Pull out each line of the records below that contains the word "This". Case counts, so match capitalization exactly.

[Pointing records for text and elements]
#####

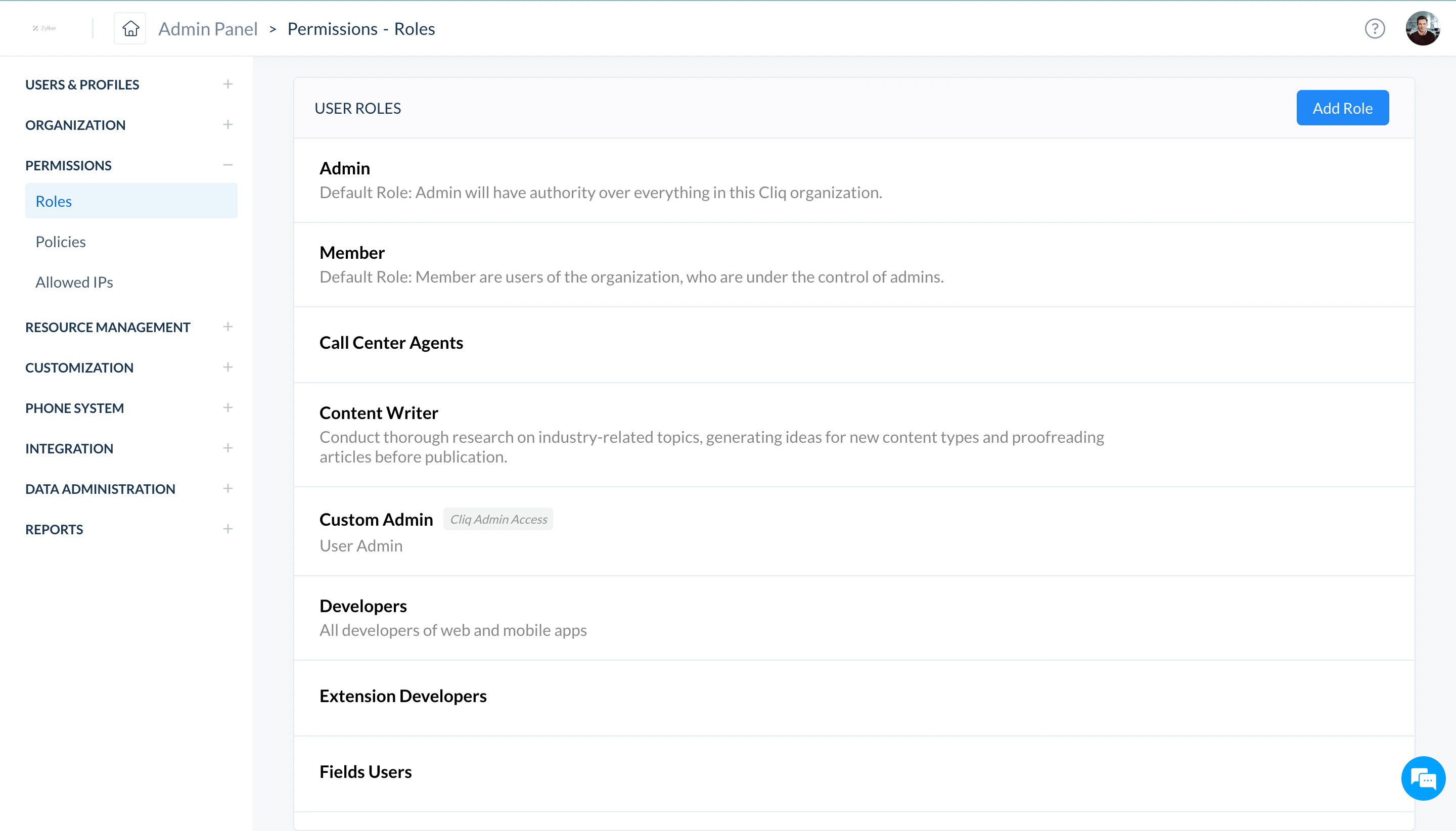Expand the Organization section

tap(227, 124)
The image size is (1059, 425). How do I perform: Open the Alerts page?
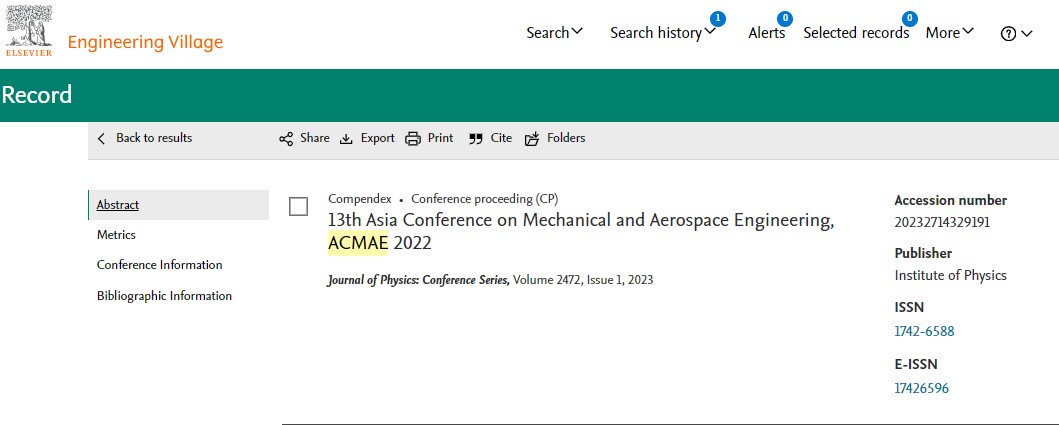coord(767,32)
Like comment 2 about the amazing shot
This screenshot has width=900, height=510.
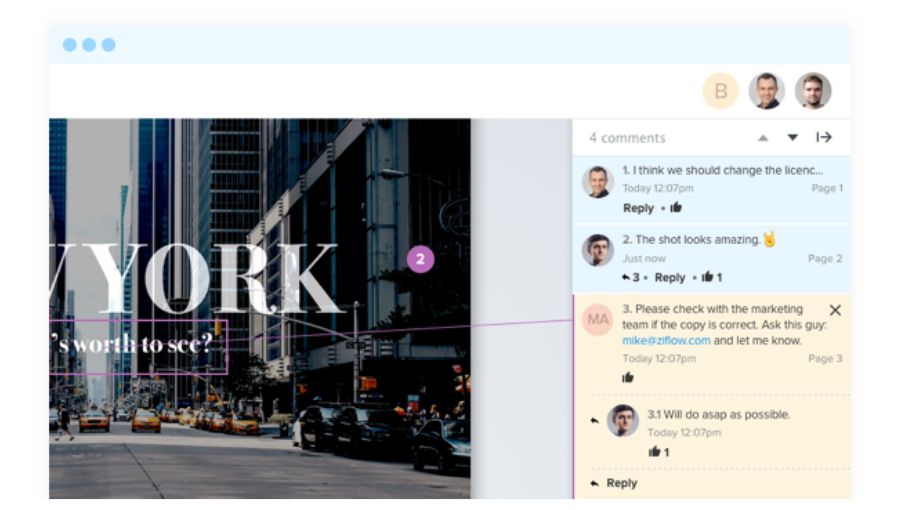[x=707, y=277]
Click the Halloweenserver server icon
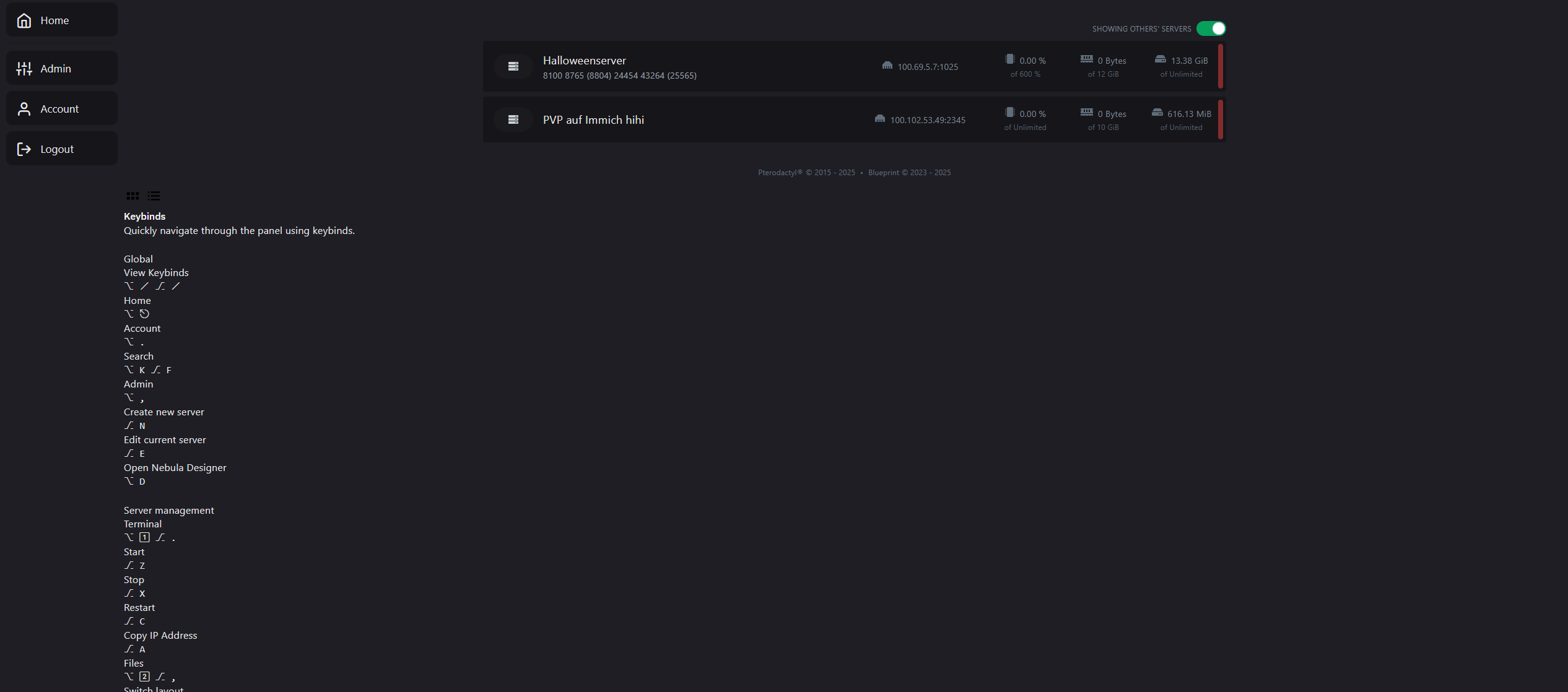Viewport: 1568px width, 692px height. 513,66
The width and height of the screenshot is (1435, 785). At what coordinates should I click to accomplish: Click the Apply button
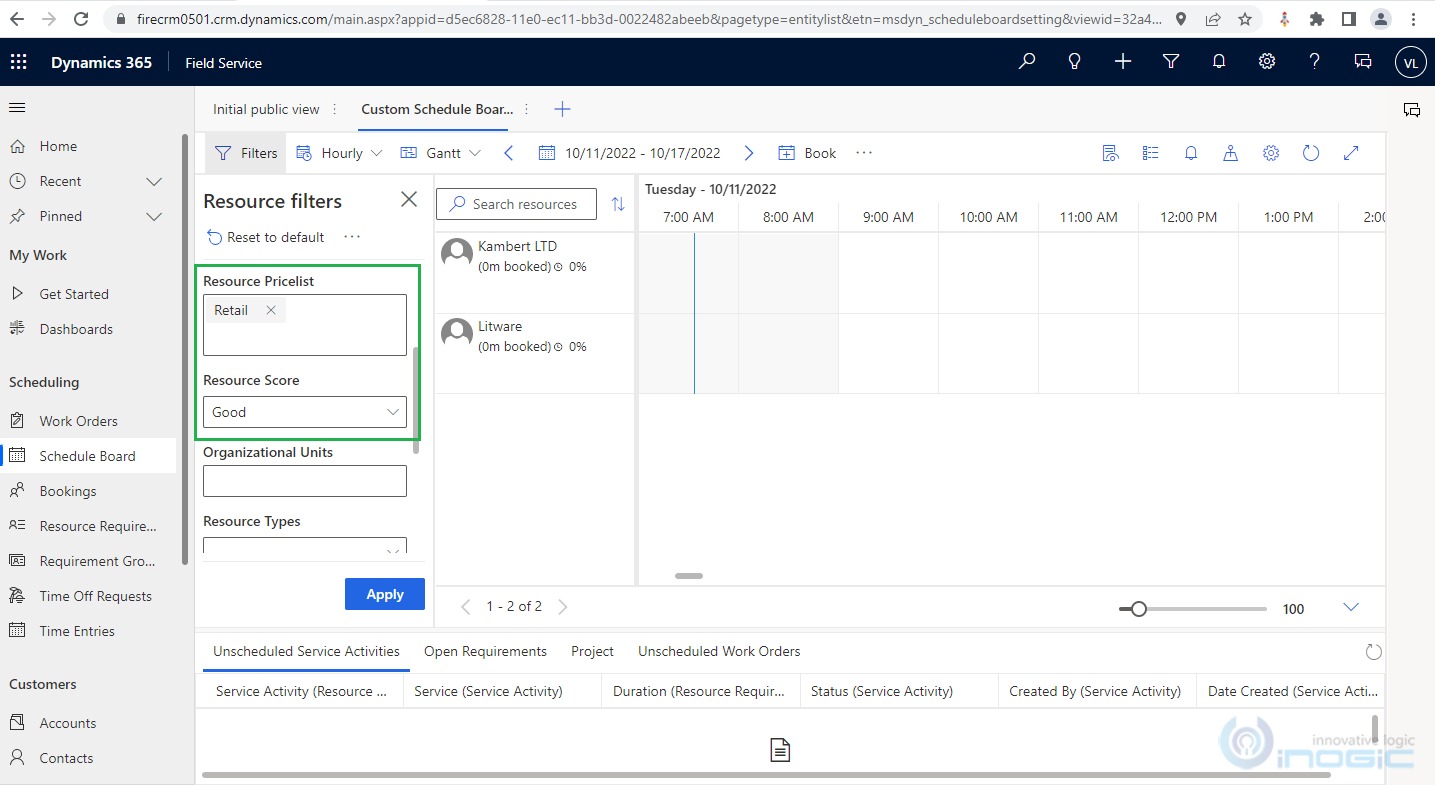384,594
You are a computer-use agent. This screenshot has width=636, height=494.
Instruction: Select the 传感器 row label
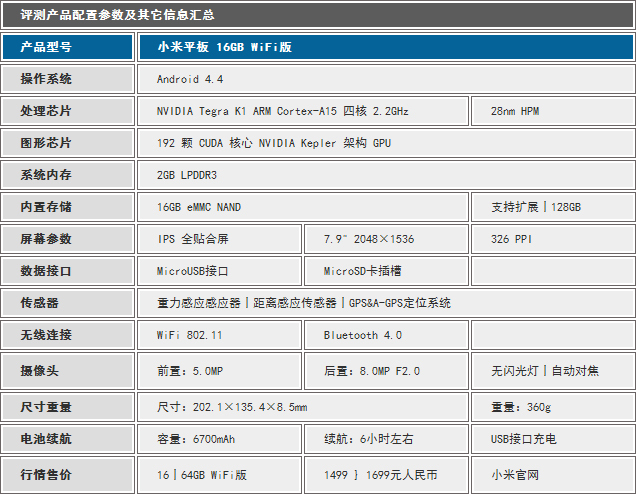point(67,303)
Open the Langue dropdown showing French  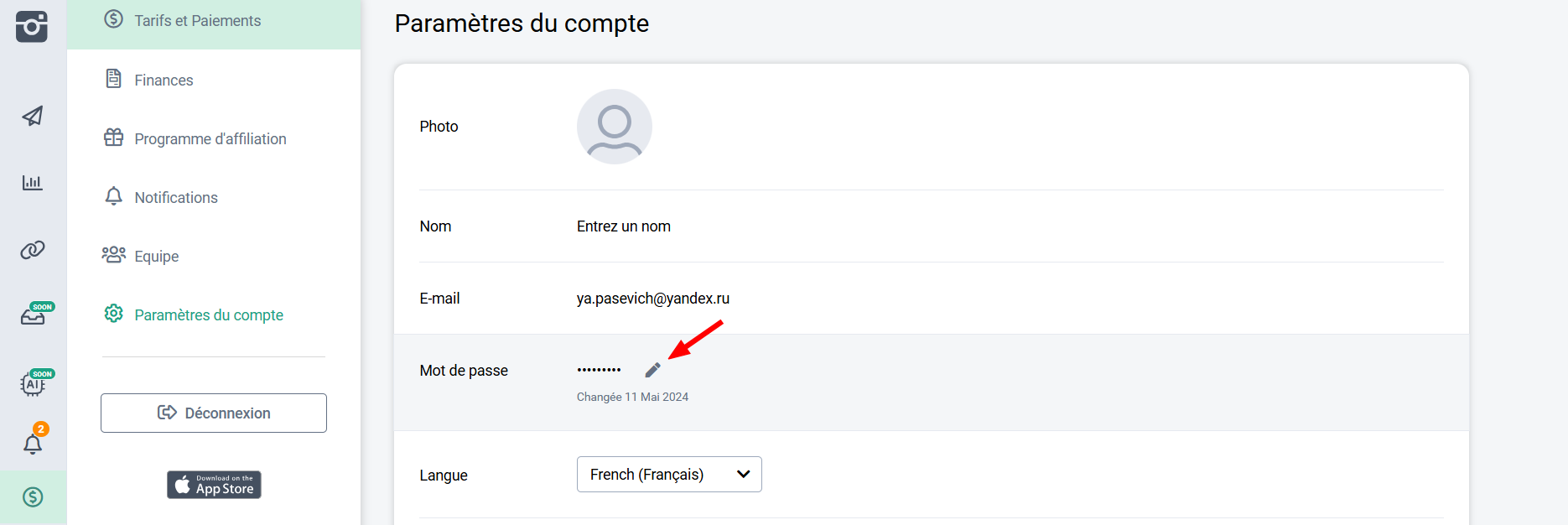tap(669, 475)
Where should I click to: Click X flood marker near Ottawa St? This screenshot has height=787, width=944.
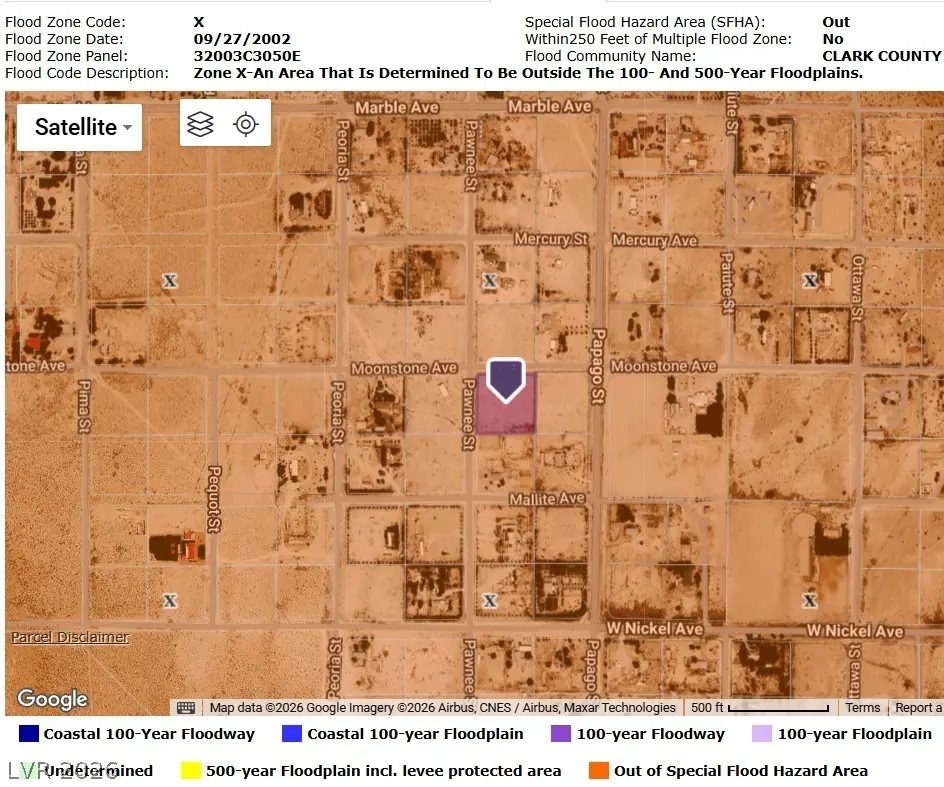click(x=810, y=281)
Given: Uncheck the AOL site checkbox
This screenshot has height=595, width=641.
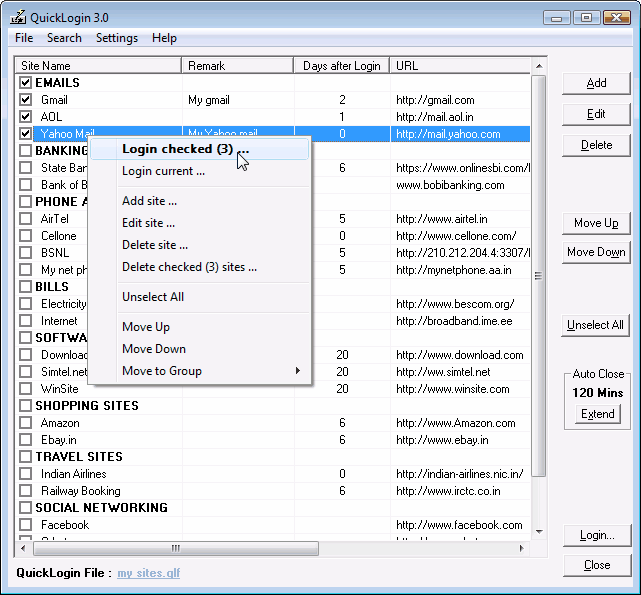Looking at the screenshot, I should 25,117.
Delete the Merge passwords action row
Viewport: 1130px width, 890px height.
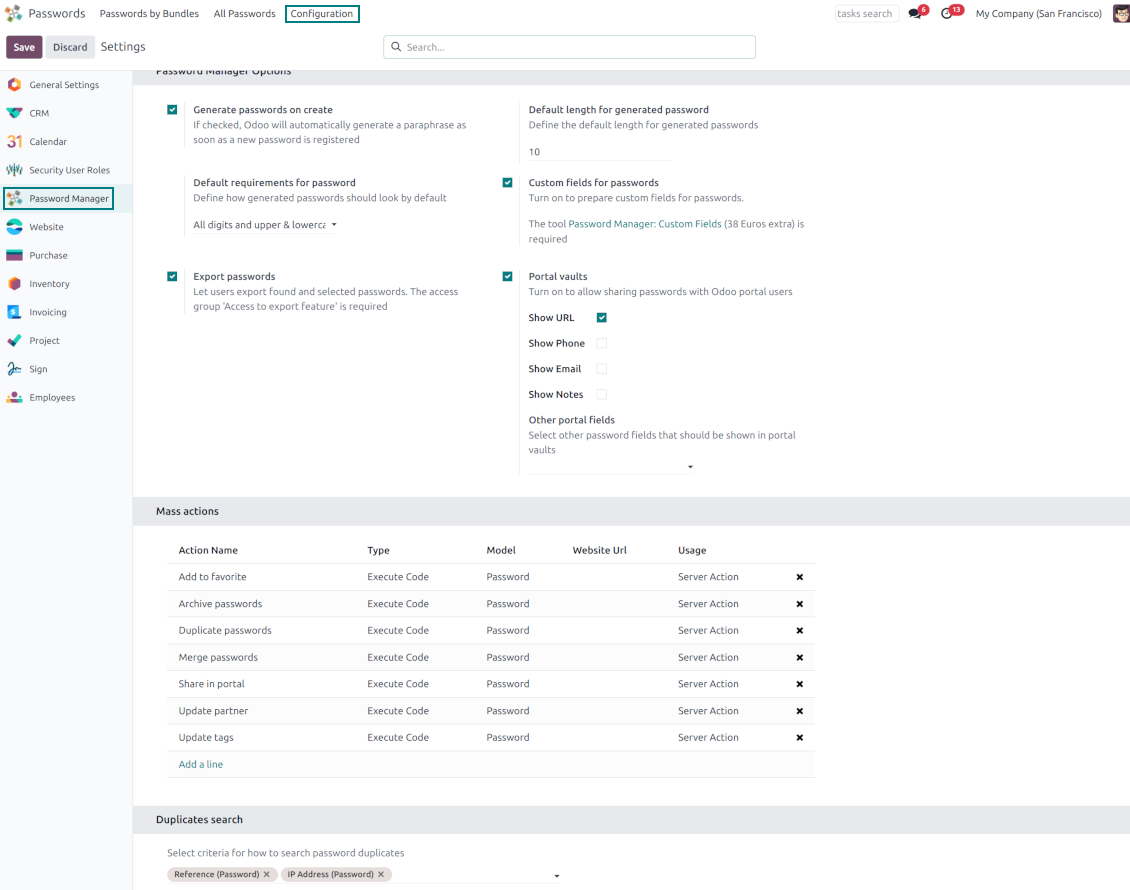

#####

» **COMPLETE OUTPUT**
This screenshot has width=900, height=510.
You are a computer-use agent. This screenshot has width=636, height=494.
Where should I click to: Click X flood marker near Ottawa St? This screenshot has height=787, width=944.
This screenshot has height=595, width=641.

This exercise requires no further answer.